When Moslem tribesmen, apparently with Pakistan's sanction, raided Kashmir in 1947, Nehru refused to turn the other cheek. He ordered the Indian army to move and restore order. Cried he: "Aggression of every type must be resisted." Since then, largely on legalistic grounds which add up to a stubborn "They started it," Nehru has refused all U.N. proposals to settle the Kashmir issue between India and Pakistan (TIME, Nov. 10, 1947 et seq.).

Last year Nehru condemned the North Korean attack on the Korean Republic, then refused to condemn the far larger attack by Communist China. Nehru seems to feel that there is a kind of quantitative morality about war: it is all right to fight a little war to stop a little aggression, but it is wrong to fight a bigger war to stop a bigger aggression. (This is the same kind of logic that considers one atom bomb morally wrong and ten "conventional" bombs morally all right.)

Too Little Force, Too Little Faith. How would Gandhi have reacted to the Korean situation? He would certainly not have behaved as Nehru has. For Gandhi never turned away from evil or denied its existence. He fought evil in his own way, which was essentially to suffer rather than to inflict suffering, to die by the sword rather than to kill with the sword. Gandhi did not believe in unresisting meekness but in non-violent resistance ("A rabbit that runs away from the bull terrier is not particularly nonviolent").
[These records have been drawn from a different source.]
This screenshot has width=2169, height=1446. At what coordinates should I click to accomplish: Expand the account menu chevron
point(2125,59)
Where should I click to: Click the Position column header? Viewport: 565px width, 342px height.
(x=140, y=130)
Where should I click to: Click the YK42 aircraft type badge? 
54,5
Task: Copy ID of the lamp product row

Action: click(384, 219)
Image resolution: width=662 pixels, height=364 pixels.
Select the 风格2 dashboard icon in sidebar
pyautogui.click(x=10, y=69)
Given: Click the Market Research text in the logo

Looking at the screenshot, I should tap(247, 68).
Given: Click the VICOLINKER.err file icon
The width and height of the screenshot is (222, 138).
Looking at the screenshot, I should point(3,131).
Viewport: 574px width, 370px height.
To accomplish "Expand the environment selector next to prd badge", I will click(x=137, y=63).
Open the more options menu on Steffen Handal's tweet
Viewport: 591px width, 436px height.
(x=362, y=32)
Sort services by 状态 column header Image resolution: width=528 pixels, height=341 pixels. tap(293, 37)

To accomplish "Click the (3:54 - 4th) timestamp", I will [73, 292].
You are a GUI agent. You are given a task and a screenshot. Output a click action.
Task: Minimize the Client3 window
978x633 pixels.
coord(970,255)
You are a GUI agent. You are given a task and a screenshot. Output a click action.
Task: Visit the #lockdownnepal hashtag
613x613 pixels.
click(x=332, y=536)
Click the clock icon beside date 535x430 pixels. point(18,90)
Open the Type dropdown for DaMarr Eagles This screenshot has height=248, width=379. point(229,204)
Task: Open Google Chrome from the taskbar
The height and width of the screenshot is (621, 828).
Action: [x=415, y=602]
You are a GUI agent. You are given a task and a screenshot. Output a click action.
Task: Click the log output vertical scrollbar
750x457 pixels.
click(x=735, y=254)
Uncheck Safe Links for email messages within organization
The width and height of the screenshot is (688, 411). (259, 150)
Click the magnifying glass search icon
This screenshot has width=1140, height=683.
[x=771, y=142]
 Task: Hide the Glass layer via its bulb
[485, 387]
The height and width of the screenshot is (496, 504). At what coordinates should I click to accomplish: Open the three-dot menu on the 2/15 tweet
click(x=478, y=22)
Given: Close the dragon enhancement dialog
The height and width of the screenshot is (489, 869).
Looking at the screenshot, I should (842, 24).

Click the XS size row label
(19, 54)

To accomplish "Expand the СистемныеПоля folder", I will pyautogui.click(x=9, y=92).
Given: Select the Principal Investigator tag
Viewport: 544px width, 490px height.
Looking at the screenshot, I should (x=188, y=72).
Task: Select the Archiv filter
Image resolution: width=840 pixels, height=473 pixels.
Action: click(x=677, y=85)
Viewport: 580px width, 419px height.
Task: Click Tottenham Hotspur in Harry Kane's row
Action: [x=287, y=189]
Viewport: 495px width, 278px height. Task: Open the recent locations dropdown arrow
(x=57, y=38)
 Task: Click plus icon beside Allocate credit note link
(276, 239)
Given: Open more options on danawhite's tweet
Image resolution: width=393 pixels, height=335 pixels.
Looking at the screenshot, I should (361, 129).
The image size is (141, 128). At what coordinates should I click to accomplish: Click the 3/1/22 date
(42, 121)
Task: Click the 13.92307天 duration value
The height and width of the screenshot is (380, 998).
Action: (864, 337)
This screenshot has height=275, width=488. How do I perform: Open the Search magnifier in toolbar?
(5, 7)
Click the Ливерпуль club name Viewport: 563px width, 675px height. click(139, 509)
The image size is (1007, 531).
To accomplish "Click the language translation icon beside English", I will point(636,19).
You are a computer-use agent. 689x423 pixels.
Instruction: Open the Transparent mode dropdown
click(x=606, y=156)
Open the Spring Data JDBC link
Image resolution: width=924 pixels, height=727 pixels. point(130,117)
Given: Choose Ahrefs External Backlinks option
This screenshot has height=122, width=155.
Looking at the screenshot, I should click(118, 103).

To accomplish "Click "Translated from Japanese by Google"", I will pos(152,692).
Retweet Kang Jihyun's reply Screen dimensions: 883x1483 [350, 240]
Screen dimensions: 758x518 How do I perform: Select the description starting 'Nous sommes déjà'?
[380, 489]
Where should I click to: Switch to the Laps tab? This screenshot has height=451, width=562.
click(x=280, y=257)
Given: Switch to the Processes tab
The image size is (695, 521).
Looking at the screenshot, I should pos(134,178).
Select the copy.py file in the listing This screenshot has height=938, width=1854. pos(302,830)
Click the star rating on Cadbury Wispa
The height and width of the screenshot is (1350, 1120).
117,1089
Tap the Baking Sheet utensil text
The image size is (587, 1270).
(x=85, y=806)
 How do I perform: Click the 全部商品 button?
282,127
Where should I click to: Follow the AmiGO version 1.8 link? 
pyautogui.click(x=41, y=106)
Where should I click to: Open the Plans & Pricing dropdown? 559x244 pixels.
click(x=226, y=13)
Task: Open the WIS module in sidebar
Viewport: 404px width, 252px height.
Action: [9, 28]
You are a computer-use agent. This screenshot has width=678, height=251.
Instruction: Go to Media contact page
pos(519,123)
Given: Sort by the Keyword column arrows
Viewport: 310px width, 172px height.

Gandhi might well have denounced the Communists, as he denounced the Nazis in World War II, but he would have called on the West to fight them with non-violent weapons, as he suggested that the Nazis should be fought. The West might not have been able, or fit, to follow that advice, but the moral conflict would have been clear: a conflict between a saint and worldly men. The conflict between Nehru and the West is not a conflict between saintliness and worldliness, but between two forms of worldliness—Nehru's neutralism masquerading as otherworldliness. As one writer on India, Herrymon Maurer, has put it: "[Nehru's] middle ground is the dangerous ground: it provides neither enough faith nor enough force."